For McCann this professional warmth is based on a mastery of technique honed through constant rehearsal, but also much more straightforwardly on the pair’s integrity and reciprocity. In making this argument he runs the risk of falling into the rosy memorialising usually associated with variety stars in their anecdotage, the attitude neatly guyed in the reminiscing of The Fast Show’s Tommy Cockles. But while he occasionally peers over the edge he generally skirts this pitfall with a grace worthy of Jack Buchanan – this is a book that carries a hefty weight of research on light feet.
The pair weren’t always wholly true in their private lives to their theme song’s promise of bringing the sunshine. While Wise was straightforward, more generous and modest than his stage persona, Morecambe was a complex and sometimes difficult man. His wife described him tactfully in her book, Morecambe and Wife, as ‘not overblessed with patience’ when it came to dealing with his family. She also said that one of his two favourite sayings was: ‘comedy is based in fear.’ (The other was the less surprising, ‘all of life is based on timing.’) He published a novel in 1981 that detailed the confused life and ironic death of a Northern comedian, entitled Mr Lonely, and there is evidence that he suffered from occasional sub-Hancock neuroses about his worth as a comedian. McCann acknowledges these facts but weighs them against a mass of accumulated material, garnered from interviews and memoirs, that tells of the fondness and personal esteem that both Eric and the perennially generous Ernie enjoyed among those that knew them.
At a time when the notion of cult comedy was only just beginning to bite, Morecambe and Wise showed that national audiences could be held with material that was innovative, sparkling, and as demotically surreal as anything from the universities and metropolitan comedy clubs. They also showed that there could be such a thing as victimless comedy. In explaining and in celebrating this, McCann is an illuminating and generous critic. His argument that the pair are paradigms of the postwar settlement and of a public broadcasting service that set art above accountancy, punchline above bottom line, is suitably elegiac.
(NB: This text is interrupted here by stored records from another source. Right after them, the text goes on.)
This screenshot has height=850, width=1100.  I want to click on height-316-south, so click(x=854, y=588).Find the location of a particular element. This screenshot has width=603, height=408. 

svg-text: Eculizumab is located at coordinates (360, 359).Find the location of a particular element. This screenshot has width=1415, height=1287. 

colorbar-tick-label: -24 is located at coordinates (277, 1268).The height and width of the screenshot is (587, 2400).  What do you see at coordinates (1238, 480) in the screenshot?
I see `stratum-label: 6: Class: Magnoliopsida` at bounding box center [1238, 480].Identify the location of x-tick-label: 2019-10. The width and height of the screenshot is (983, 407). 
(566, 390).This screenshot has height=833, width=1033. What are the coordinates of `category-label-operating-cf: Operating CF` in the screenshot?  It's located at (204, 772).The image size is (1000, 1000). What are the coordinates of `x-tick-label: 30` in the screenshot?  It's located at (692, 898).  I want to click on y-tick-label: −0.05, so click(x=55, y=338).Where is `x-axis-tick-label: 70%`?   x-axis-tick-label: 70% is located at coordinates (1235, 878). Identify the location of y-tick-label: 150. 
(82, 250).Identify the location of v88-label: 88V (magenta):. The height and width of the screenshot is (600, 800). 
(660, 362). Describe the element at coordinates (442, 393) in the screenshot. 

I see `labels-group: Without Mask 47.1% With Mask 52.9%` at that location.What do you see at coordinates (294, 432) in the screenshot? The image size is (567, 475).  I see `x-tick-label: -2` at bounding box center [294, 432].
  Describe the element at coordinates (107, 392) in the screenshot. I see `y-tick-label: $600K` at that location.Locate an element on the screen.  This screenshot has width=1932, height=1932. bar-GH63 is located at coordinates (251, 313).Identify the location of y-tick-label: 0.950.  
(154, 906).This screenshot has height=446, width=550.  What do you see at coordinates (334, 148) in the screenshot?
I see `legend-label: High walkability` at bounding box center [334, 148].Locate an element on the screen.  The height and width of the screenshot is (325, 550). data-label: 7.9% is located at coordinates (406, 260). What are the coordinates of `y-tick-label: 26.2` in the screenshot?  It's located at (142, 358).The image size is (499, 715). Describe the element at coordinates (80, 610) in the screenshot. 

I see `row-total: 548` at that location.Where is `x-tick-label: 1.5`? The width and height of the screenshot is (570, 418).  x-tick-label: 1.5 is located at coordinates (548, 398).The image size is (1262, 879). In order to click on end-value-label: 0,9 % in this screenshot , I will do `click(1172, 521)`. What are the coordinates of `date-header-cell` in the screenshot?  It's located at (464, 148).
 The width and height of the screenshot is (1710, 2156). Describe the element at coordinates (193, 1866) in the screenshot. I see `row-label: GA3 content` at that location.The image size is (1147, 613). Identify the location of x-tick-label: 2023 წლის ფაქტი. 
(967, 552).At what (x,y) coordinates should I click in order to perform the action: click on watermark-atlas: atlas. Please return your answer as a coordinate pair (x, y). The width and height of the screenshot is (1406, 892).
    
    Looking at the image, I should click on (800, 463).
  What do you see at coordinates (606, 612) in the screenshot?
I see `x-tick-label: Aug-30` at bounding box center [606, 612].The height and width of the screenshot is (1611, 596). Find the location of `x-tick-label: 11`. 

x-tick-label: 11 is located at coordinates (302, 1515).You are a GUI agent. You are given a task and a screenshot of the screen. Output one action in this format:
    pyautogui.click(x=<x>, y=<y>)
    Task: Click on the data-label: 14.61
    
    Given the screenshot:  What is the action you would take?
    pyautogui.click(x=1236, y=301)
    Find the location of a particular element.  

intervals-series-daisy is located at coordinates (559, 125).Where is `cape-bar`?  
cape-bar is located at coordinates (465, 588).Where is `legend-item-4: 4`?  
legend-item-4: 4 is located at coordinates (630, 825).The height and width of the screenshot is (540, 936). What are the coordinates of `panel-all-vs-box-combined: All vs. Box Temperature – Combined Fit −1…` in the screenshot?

But in idealising that culture and lamenting its fall he perhaps shuts the door on postlapsarian comics such as Reeves and Mortimer, Eddie Izzard and Harry Hill, who can command national audiences, if not quite on the scale managed by Morecambe and Wise, without selling out to the deadening commercialism of mainstream comedy. His argument, too, tends to turn a blind eye to the massive popularity sustained in American network broadcasting by a range of comedians from Jack Benny to Jerry Seinfeld. Like Laurel and Hardy before them, they have required no public service assistance to capture a national mood and mind.